Your workings for filtering bandwidth consumption are completely irrelevant. You might as well count bus interface pins for all the good it'll do you.

Your only hope is to try to assess the cache architecture, the pipeline architecture and their quantities. On top of that you have the out of order scheduling in Xenos, which adds another layer of intractability.

We don't even know if Xenos has an L1-only or an L1/L2 cache structure (I happen to think the latter).

Jawed

Read my reply to Titanio.

It was a worst case number.

It was in response to derive Mintmasters 8 GB/sec number.

Nothing more, nothing less.

j^aws · Mar 14, 2006

arjan de lumens said:
AFAIK, the Xenos GPU's texture units are not capable of taking more than 4 samples per texel per clock per texture unit (+1 for a second, unfiltered texture IIRC) - 2xAF for 16 pixels will take 4 cycles, not 1.

Thanks, is that mentioned in Daves article?

arjan de lumens said:
Also, the number you get this way is NOT the bandwidth from memory to TMUs but instead bandwidth from texture-cache to the TMUs.

I wasn't suggesting it was. It was just a pathological number.

Dave Baumann · Mar 14, 2006

Virtually all texture filter units are single cycle Bilinear units.

j^aws · Mar 14, 2006

Dave Baumann said:
Virtually all texture filter units are single cycle Bilinear units.

So would trilinear be 2 cycles and AF2, 4 cycles in most TMUs, right?

j^aws · Mar 14, 2006

It seems people cannot follow points in this thread and are too quick to call some numbers "meaningless". For the record,

Mintamster said:
...In those calculations, 8GB/s is all the rendering bandwidth needed from main memory...

...8 GB/sec is all that's needed for AF. Well, if no one can derive this, then it's a meaningless number to make that point.

Dave Baumann · Mar 14, 2006

Jaws said:
So would trilinear be 2 cycles and AF2, 4 cycles in most TMUs, right?

In absolute terms, where these operations are being performed, that would be the cost, but AFAIK its not as straightforward as that in terms of actual use.

Trilinear is merging two mip-map levels together, in order to avoid the hard boundries between mip levels that Bilinear gives, so normal Trilinear, where two mip levels are being blended will take two cycles. However, there will be a portion of the screen where only the base texture level is being sampled, so for some of it its still single cycle for Bilinear Sampling.

With Anisotropic Filtering the area that only the base texture is sampled is increased (but with AF so too can the number of samples increase, dependant on the angle of the texture) and its only further into the screen that you'll get the increased sampling requirements of both AF and Trilinear. Once you get beyond the base texture and first mip-map level then the mip-maps themselves are getting smaller so you'll probablybe able to fit more into the texture cache.

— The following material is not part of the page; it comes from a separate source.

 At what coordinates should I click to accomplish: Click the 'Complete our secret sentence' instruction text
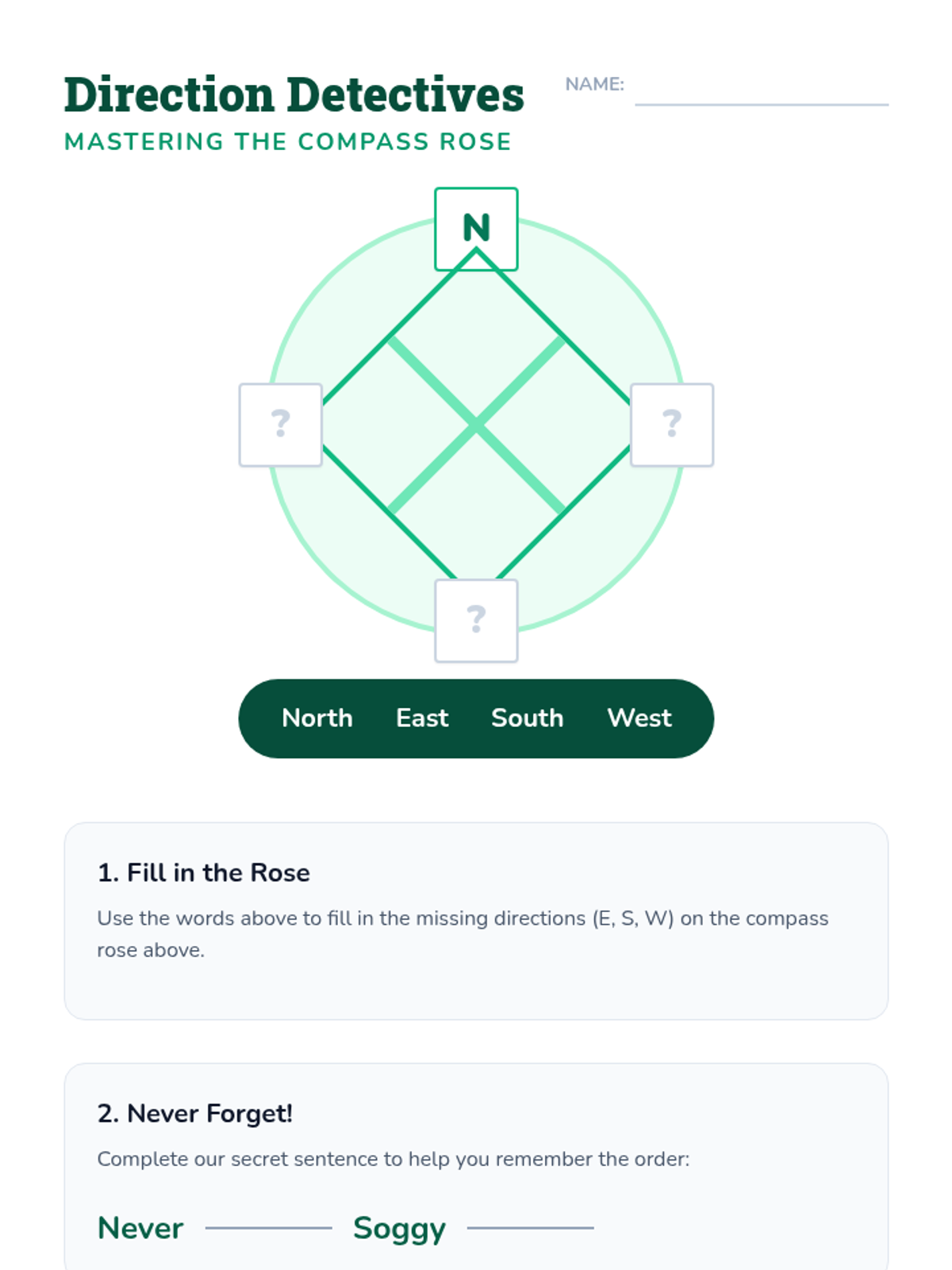point(393,1159)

Its worthwhile taking a look at these images in a review, which highlight the mip-map levels used with the coloured boundries:
http://www.beyond3d.com/previews/nvidia/gffxu/index.php?p=20

j^aws · Mar 14, 2006

From earlier in the thread,

Mintmaster said:
...Whether AF is enabled or not, Xenos can only do 16 bilinear samples per clock. With >2xAF (actual) applied per pixel, only 2 of the 4 texels used in each sample won't be shared with neighbouring pixels. At 4-bits per compressed texel, that's 8GB/s peak...

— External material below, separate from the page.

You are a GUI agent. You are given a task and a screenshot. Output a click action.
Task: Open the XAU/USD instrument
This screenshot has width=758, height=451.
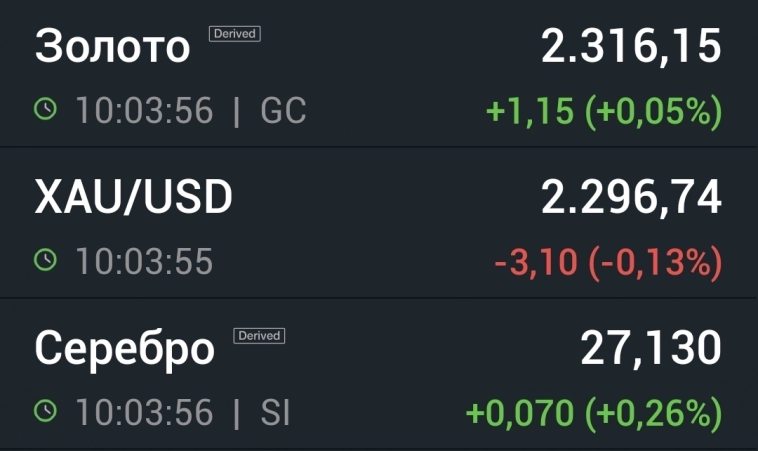[133, 198]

From my earlier 1:8 compression number of 64 GB/sec, and taking 4 cycles for AF2 per TMU,

~ 64/4 cycles
~ 16 GB/sec

Since 2 of 4 texels, being shared halves the samples needed,

~ 8 GB/sec
QED

BTW, thanks Dave for the info.

Mintmaster · Mar 14, 2006

Jaws, please don't throw numbers and calculations out there if you don't know what they mean. 512GB/s is way off for uncompressed textures.

16x anistropic filtering, whenever needed, takes 16 bilinear samples. Xenos can only do 16 bilinear samples per clock, period. Also, in normal bilinear filtering you always have a texel shared by at least 4 neighbours, so the 4 samples needed gives you a net of one texel per pixel peak. For any anisotropic filtering level over 2x, the sharing is now a minimum of two pixels (the non-slanted direction, e.g. left-right for a floor in an FPS).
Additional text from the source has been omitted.